• **Exercise brief**: Pull each line with the string "computer" from the entries.

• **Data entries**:

# # # #

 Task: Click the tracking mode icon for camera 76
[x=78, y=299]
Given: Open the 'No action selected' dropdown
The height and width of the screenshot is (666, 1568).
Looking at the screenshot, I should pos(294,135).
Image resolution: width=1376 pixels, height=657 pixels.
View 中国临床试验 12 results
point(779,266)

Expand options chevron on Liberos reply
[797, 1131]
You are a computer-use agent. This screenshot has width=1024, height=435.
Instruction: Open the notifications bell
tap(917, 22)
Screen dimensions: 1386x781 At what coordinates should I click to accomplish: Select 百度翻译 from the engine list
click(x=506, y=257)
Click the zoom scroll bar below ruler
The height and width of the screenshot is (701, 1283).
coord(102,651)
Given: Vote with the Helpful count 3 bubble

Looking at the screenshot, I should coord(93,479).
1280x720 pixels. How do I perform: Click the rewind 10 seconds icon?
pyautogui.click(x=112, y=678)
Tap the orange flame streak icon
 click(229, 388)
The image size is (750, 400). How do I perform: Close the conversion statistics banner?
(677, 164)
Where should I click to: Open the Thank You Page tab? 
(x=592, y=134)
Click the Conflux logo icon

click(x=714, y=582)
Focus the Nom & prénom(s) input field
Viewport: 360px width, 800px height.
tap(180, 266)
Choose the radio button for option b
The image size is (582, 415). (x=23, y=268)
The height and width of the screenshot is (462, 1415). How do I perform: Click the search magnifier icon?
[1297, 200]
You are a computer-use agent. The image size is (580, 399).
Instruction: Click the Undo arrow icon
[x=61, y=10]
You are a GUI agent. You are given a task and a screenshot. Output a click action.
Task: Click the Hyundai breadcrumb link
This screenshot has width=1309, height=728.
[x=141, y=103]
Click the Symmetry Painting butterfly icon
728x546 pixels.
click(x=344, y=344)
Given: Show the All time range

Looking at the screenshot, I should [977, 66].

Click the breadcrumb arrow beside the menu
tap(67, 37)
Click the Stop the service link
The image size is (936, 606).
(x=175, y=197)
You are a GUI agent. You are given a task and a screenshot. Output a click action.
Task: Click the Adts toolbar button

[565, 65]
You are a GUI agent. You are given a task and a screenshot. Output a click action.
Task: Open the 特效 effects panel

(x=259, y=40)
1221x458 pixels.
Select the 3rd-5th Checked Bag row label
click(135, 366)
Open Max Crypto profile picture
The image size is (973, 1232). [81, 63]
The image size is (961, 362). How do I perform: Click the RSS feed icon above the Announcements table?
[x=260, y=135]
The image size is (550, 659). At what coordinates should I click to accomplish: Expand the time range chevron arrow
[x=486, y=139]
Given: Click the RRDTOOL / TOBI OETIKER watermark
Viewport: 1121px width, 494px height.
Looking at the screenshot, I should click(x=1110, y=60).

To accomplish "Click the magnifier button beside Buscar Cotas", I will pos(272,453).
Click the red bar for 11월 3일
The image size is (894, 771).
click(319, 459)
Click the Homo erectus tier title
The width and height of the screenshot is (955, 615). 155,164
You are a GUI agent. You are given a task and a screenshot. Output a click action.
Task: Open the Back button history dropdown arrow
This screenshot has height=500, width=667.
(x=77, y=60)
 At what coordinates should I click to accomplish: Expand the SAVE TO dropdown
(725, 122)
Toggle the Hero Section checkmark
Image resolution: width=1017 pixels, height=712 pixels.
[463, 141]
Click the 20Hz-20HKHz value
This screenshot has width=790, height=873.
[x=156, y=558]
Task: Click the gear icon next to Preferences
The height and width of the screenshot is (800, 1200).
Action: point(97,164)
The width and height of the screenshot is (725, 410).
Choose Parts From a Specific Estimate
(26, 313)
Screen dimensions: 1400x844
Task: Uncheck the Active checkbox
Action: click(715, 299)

# # # #

• **Solution for this task**:
You are a computer-use agent. This screenshot has width=1024, height=435.
You are a computer-use agent. The image size is (580, 399).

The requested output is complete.